The 25-year-old took three-year break from elite sport

(L-R) US' athlete Cordell Tinch, Jamaica's Orlando Bennett and Japan's athlete Rachid Muratake compete in the men's 110m hurdles final. Photograph: Yuichi Yamazaki/Getty
(L-R) US' athlete Cordell Tinch, Jamaica's Orlando Bennett and Japan's athlete Rachid Muratake compete in the men's 110m hurdles final. Photograph: Yuichi Yamazaki/Getty

Cordell Tinch took the long road to becoming a world-class athlete but capped a superb second season as a professional by winning the 110m hurdles at the world championships on another sweltering Tokyo night on Tuesday.

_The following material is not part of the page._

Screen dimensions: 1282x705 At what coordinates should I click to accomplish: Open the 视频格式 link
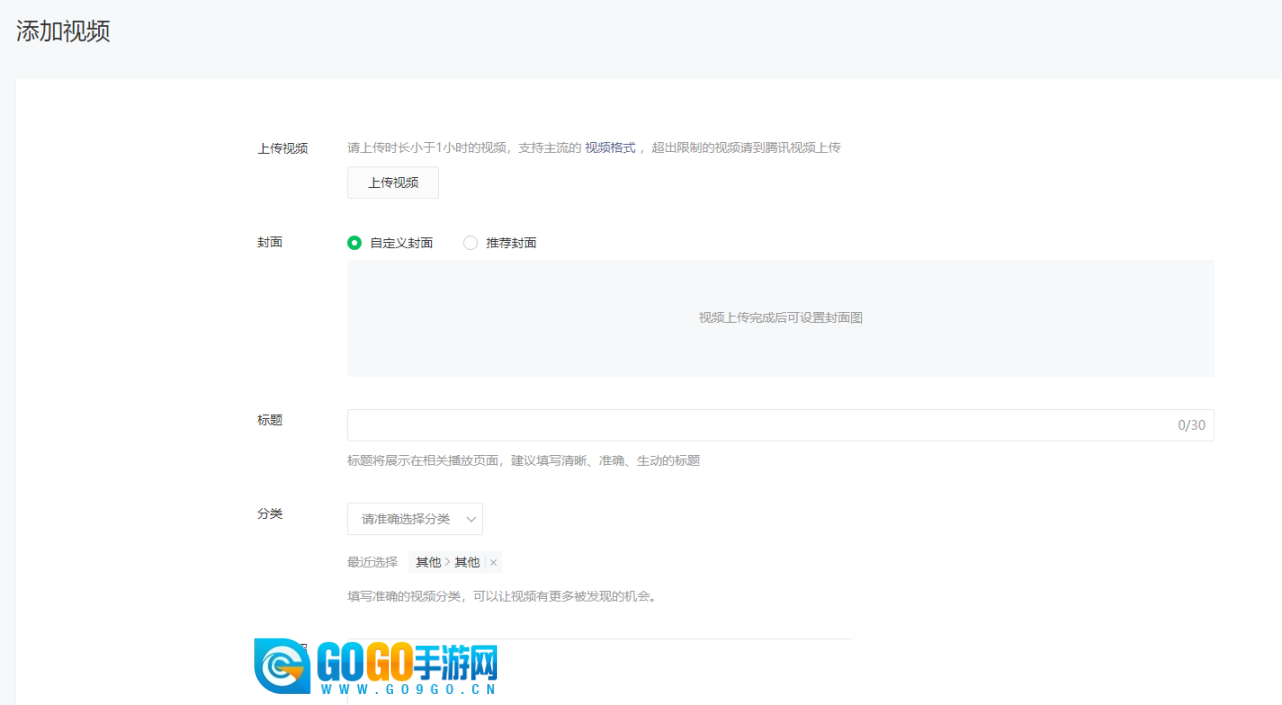(x=610, y=148)
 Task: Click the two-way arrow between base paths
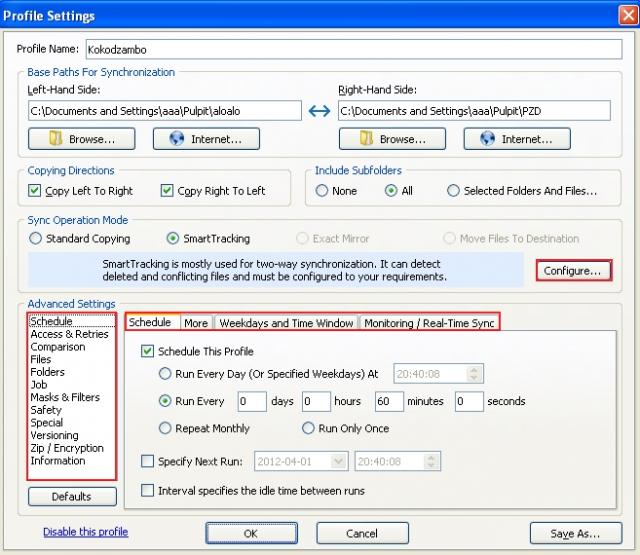coord(319,111)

The 25-year-old American was all control and pace as he blazed over the 10 hurdles and held off the fast finishers in the run-in to claim the title in 12.99 seconds. Orlando Bennett ran a personal best 13.08 to win silver, while his fellow Jamaican Tyler Mason took the bronze in 13.12, which matched his previous best time.

Tinch could not have imagined it would be him in late 2022 when he was a mobile phone salesman in his hometown Green Bay, having given up first a college football scholarship and then a shot at Division I athletics due to a combination of burnout and academic issues. During his three-year break from the track he also installed cable and worked in a toilet paper factory.

“I don’t think that I make it to where I am now if I don’t ever take that break to find myself,” Tinch said before the world championships. “Finding myself was the biggest part of all of that. Just because at the time, I don’t think I was a very happy person.”

After encouragement from his mother and his close friend, he returned to the track at Pitt State in 2023 and impressed in the hurdles sufficiently to turn professional last year, only for midseason surgery to deny him the momentum to claim a spot on the US team for the Paris Olympics. He missed out on the Games by one place at the US Olympic trials, despite recording a time that would have won him silver in Paris.

This season, however, he has dominated his event and Tinch’s sizzling 12.87 at the Shanghai/Keqiao Diamond League in May made him the joint-fourth fastest 110m hurdler of all time.

Olympic gold medallist Grant Holloway’s six-year reign as world champion ended earlier on Tuesday when the American finished sixth in his semi-final, guaranteeing a fresh champion in the event.